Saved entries
::::::
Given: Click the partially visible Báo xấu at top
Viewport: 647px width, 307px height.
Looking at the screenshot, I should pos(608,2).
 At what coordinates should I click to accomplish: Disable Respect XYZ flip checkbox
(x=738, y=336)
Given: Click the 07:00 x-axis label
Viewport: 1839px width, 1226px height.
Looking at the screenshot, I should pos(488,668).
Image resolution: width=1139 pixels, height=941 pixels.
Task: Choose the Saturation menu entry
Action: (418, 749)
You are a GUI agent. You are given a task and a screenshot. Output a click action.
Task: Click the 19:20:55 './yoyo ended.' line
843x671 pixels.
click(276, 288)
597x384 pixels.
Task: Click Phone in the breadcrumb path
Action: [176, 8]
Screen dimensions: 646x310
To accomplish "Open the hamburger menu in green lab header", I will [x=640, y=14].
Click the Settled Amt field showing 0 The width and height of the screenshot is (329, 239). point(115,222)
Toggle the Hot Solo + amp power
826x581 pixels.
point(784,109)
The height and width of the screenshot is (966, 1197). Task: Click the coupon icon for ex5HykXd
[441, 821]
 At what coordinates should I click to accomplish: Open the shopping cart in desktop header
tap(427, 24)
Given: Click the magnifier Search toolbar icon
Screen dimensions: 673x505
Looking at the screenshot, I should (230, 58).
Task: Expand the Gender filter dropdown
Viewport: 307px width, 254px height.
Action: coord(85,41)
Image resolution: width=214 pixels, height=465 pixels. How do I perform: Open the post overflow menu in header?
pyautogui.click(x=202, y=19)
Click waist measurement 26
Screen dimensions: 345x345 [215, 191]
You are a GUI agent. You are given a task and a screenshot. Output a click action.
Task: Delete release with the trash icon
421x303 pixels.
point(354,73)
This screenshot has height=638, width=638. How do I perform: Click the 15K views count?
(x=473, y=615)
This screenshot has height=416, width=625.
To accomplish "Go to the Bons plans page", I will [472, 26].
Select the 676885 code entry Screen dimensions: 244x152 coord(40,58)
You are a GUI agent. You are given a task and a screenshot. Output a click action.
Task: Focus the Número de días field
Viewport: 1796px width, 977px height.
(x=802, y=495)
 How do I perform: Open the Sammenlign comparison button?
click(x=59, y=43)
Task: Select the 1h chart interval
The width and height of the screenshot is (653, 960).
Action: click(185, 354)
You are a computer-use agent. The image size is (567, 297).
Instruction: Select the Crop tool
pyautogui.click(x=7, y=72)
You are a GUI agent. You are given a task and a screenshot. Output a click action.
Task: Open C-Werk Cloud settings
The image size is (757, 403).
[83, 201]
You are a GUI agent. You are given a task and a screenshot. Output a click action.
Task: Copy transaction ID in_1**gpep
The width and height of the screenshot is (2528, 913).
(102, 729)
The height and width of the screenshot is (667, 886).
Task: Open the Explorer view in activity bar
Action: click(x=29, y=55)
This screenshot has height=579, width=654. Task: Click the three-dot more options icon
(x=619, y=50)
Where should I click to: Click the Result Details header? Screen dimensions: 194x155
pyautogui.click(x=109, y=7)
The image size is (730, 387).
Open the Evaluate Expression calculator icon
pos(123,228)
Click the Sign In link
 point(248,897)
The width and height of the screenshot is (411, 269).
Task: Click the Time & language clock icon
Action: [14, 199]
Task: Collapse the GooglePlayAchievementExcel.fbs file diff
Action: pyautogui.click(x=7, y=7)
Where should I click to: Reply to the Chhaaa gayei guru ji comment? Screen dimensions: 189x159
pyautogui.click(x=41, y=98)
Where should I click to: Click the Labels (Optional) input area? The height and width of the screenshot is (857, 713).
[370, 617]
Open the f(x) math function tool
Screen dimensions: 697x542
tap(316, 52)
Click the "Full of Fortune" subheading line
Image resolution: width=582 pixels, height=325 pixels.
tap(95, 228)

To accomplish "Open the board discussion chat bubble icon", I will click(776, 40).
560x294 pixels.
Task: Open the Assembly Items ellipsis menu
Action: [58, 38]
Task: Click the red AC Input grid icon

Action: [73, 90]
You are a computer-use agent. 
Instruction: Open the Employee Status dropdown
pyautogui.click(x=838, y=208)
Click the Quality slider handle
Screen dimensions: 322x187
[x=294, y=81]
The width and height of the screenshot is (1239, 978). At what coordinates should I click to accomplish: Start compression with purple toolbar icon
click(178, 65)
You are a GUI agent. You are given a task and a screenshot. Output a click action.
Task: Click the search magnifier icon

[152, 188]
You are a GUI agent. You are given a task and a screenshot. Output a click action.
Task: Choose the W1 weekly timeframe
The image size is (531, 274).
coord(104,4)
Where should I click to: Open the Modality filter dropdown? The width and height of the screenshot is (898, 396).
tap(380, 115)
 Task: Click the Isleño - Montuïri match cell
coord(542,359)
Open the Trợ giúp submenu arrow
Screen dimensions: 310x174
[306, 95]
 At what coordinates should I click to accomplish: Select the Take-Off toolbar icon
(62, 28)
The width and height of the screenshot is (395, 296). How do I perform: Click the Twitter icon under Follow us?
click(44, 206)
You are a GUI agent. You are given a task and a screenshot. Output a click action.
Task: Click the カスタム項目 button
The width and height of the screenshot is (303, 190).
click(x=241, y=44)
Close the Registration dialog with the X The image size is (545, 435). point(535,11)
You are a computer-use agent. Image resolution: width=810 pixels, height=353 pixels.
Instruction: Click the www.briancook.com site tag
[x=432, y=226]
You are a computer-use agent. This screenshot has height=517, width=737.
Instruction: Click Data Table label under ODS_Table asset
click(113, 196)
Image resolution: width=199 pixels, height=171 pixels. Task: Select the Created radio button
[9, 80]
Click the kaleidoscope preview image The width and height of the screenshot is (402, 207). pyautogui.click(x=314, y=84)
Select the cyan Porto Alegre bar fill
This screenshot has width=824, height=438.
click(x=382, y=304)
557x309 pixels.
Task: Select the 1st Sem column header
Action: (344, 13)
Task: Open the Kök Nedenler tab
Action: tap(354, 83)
::::::
> [ASSIGNMENT] Check each line of the entries above for the string "computer", and return those that contain it.

> [SOLUTION]
You are a computer-use agent. The image size is (567, 297).
You are a computer-use agent. 
You are a computer-use agent. Image resolution: width=810 pixels, height=353 pixels.
You are a computer-use agent. This screenshot has height=517, width=737.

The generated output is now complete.